What I struggle to get my head round is the nature of the offence and the fact he has done it three times. It is so childish to bite someone when things aren’t going your way – it’s the sort of thing that nursery school teachers have to deal with. So why does a grown man keep doing it?
What’s more, having done it twice in his career already – and paid a hefty price – what would possess you to do it again at the World Cup, with the entire world’s eyes trained on you?
I really think that Suarez needs some form of professional help now. Some people are wired differently from the rest of us and there is obviously something that short circuits when he’s in a high-pressure situation. There’s something uncontrollable in there and the crying shame is that it means that we’re not talking about one of the best talents of his generation for what he can do on the field.
He was superb against England, and I still think he’s one of the best of his generation. I love watching him play, but it comes with so much baggage now and that is the frustrating thing.
I don’t know whether Suarez will ever change, but I don’t think it helps that people around him – whether at Liverpool or in Uruguay – are always making excuses for him.
I understand why they do it, because he’s the best player that they’ve got and they instinctively rush to get behind him.
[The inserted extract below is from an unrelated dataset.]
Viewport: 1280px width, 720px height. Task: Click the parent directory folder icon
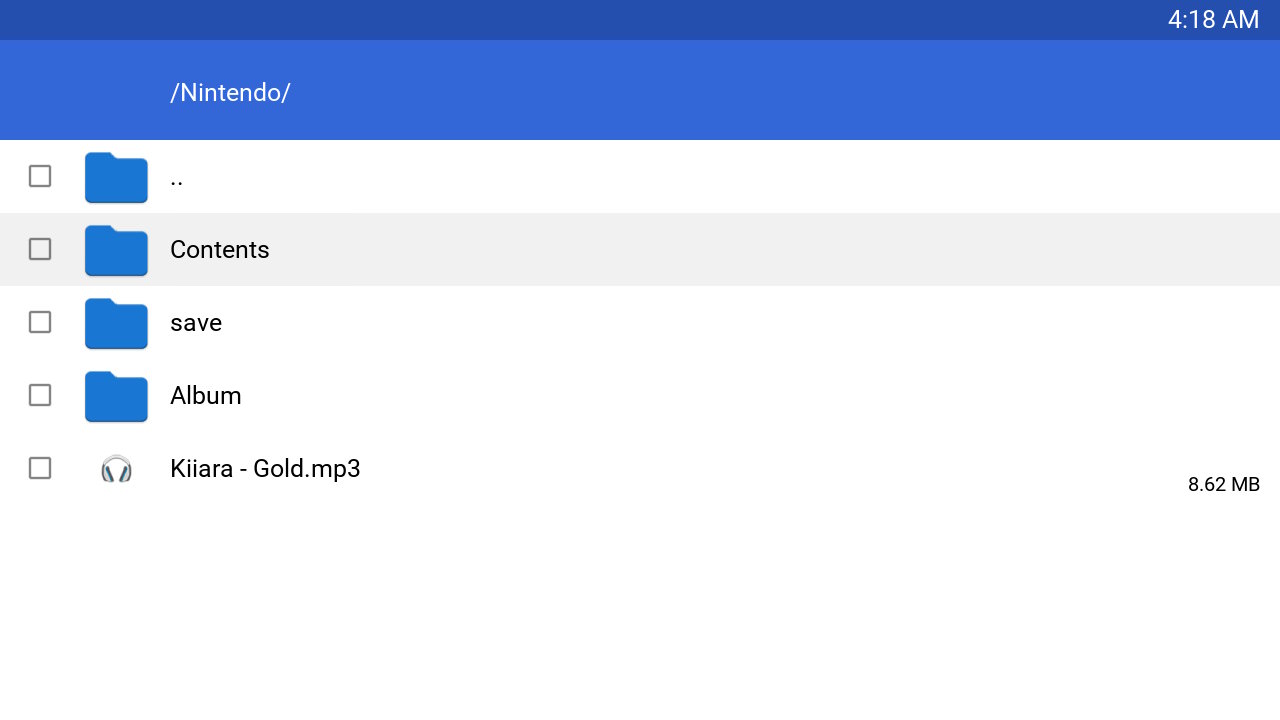[116, 177]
But I don’t think it actually helps him.
The one time in my career I remember feeling really hurt was when Graeme Souness was asked about me and something I’d done and he told the press that a “leopard never changes his spots”.
It was the headline in every newspaper the next day and I was angry, hurt and humiliated. I felt really low and I was furious that it had been said about me, but it was a jolt. I had to change and I knuckled down after that. I wasn’t going to let anyone say that about me again.
There’s too much invested in Suarez for that to happen. He is just a bit more important than I was to Liverpool at the time, so they’ve got to look after a £60-70million asset. I think there will be a sense of “not again” at Anfield, but the ban won’t be a domestic one and he’ll be free to terrorise defences up and down the country again – if they don’t sell him this summer.
I think he’s blown his big move this summer, so the question is whether it will happen again and I would worry if I was a Liverpool fan. He seemed to have rehabilitated last season, he was doing everything right and proving so many people wrong.
But this has taken him right back to square one. Despite all he had put Liverpool and Uruguay through – with the team doctor even postponing his chemotherapy to treat his knee – he just simply hasn’t learned a thing. It is so, so disappointing.